Copy out the stretch from the line containing "Viewport: 1400px width, 844px height." through the line containing "click(51, 80)", substituting "screen capture" for "screenshot" and changing nothing else. Give only those lines.

▶ [RECORDS TO PROCESS]
-- START --

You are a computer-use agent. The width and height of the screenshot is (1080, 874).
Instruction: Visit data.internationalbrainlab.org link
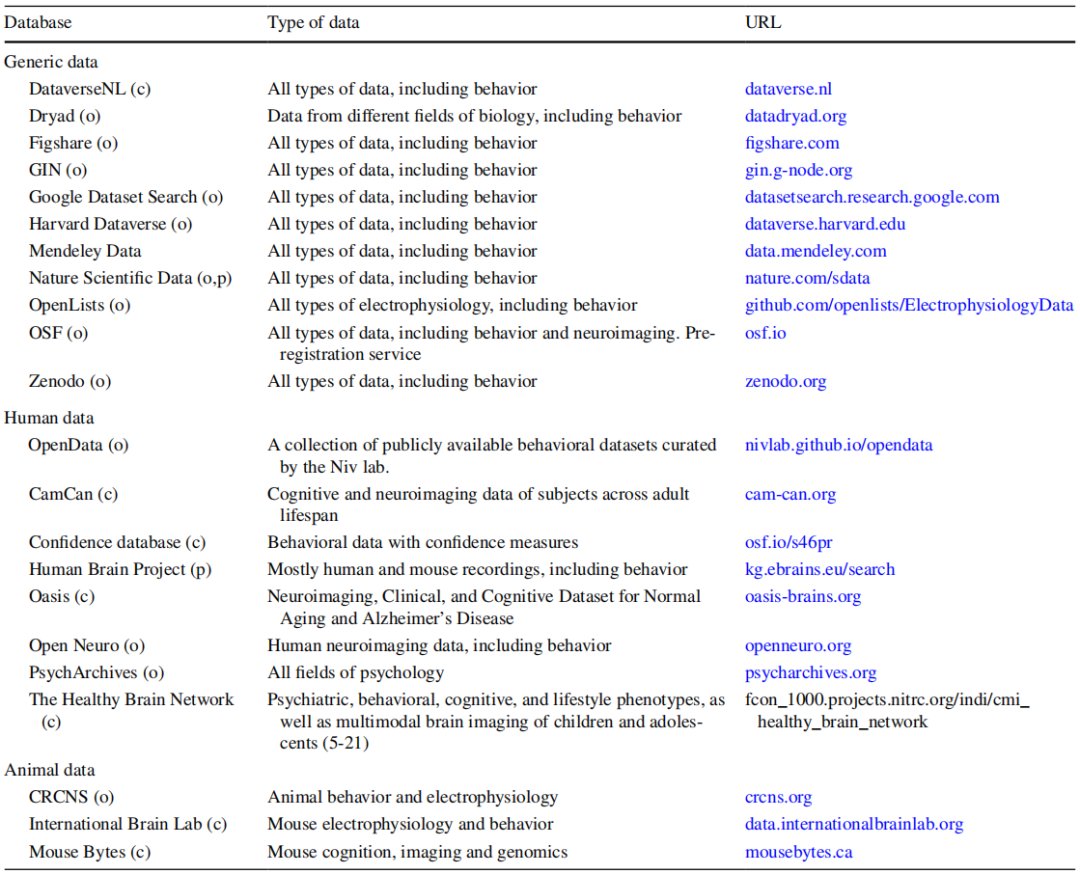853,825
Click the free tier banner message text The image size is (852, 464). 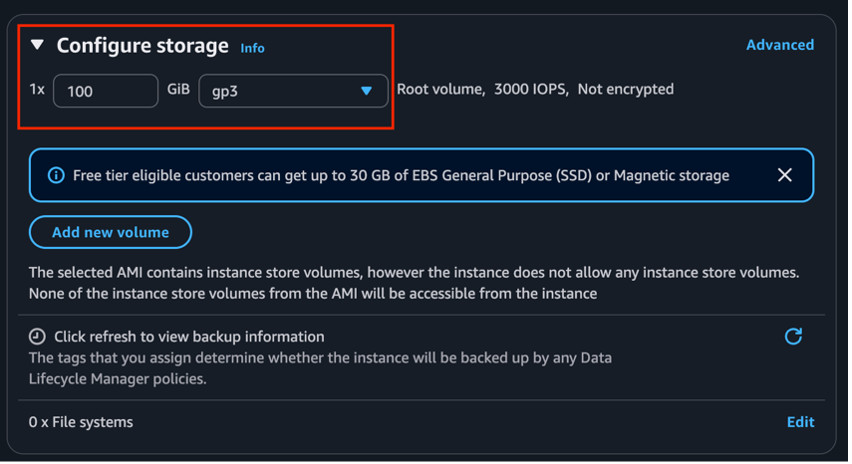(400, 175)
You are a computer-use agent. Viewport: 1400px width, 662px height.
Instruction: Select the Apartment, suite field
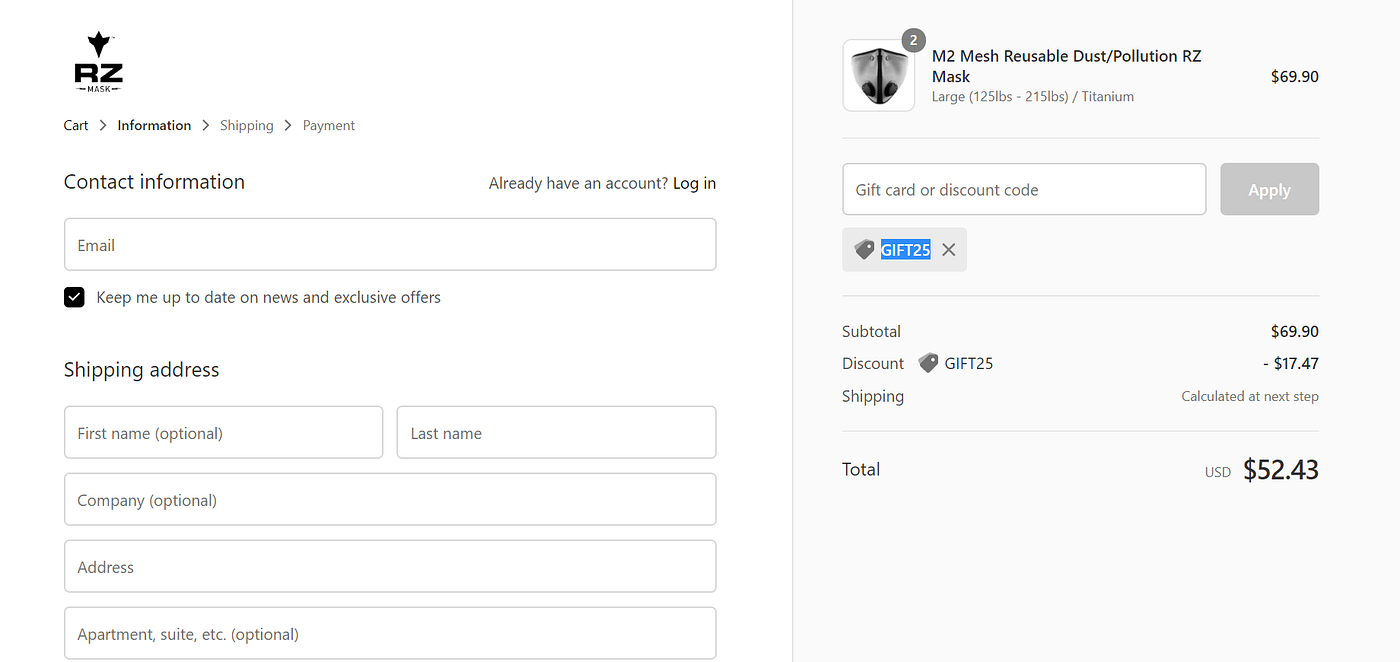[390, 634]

-- END --
-- START --

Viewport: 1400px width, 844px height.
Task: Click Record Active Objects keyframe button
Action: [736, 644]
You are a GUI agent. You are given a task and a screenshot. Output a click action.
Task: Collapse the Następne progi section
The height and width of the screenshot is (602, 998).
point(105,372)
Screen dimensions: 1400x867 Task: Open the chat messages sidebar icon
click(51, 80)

-- END --
-- START --

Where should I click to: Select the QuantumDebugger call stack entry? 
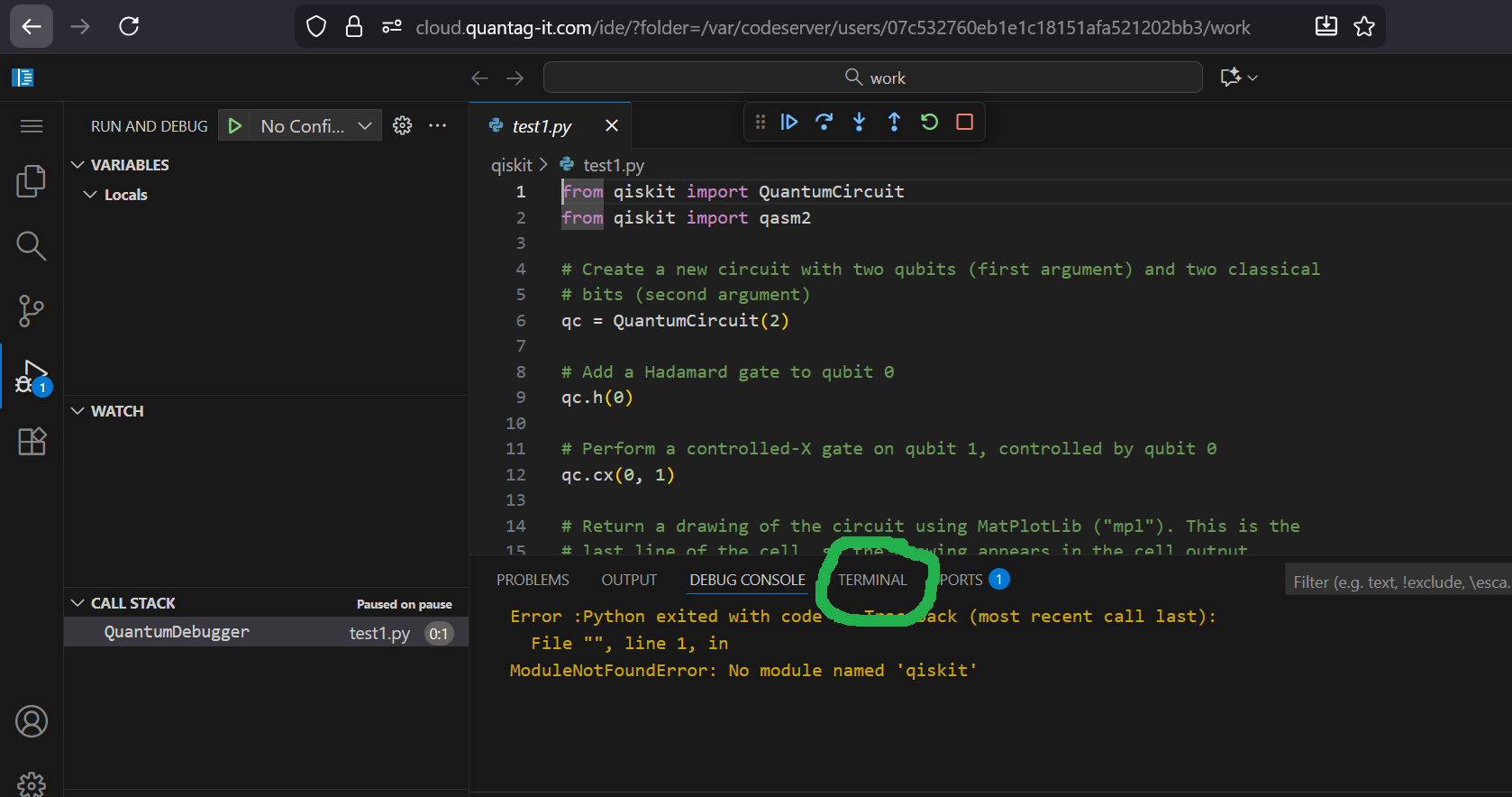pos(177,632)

-- END --

▶ [SOLVED EXERCISE]
Viewport: 1400px width, 844px height.
Task: Click Record Active Objects keyframe button
Action: [736, 644]
You are a GUI agent. You are given a task and a screen capture. Output a click action.
Task: Collapse the Następne progi section
The height and width of the screen capture is (602, 998).
point(105,372)
Screen dimensions: 1400x867 Task: Open the chat messages sidebar icon
click(51, 80)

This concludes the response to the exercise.